Do We Need Sports Sedans Anymore?

Recently, I tested Audi’s 2020 RS Q8 on comparatively sketchy roads. In my review, I said Audi’s go-fast RS department was making the best of a bad situation, i.e. building a fast SUV for the consumer-driven SUV craze. But Mercedes-AMG isn’t doing that. It isn’t building something to make the best of a bad situation, biding its time until it can make more E63s. Rather, it’s built an AMG that just so happens to be an SUV; by comparison, the GLE 63 S makes the Audi look like a soapbox racer. 

Starting at $113,950, the 2021 Mercedes-AMG GLE 63 S is not what most humans would call cheap, affordable, or even pretty expensive. It’s really expensive. But for the segment it plays in (Audi RS Q8, BMW X5M, Aston Martin DBX, Bentley Bentayga, Lamborghini Urus), it’s priced to sell and is the second-best deal, only being beaten out by the marginally cheaper $105,100 BMW X5M—stay tuned, though, our review of the 2020 BMW X5M hits next week. 

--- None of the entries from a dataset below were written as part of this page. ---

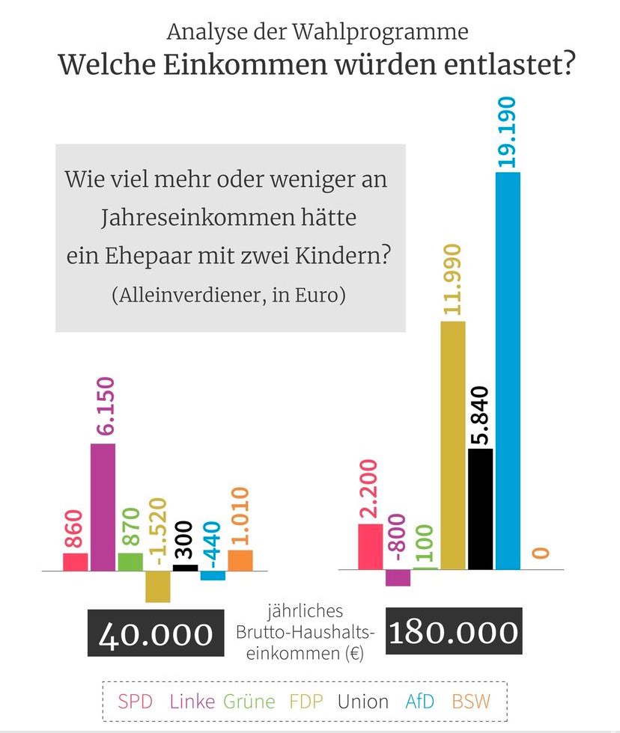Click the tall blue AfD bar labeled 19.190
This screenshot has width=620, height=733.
(508, 370)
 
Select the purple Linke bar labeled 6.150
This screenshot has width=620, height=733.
(103, 506)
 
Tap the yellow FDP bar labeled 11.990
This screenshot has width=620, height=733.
(453, 445)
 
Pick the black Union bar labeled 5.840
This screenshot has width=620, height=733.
(480, 509)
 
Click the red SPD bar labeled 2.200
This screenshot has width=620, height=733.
(370, 546)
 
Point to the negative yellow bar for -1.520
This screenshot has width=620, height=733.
(158, 586)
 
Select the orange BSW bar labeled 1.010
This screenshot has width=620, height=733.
(240, 560)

Not long ago, I’d have laughed in derision toward super SUVs. In a world that delivered the Lotus Exige, why would anyone want a three-ton behemoth to play on winding canyon roads? But now, after feeling first-hand what is possible when some of the best engineers on the planet put their racing knowledge toward making an SUV awesome, maybe we don’t need sports sedans anymore? Oh God, what have I said?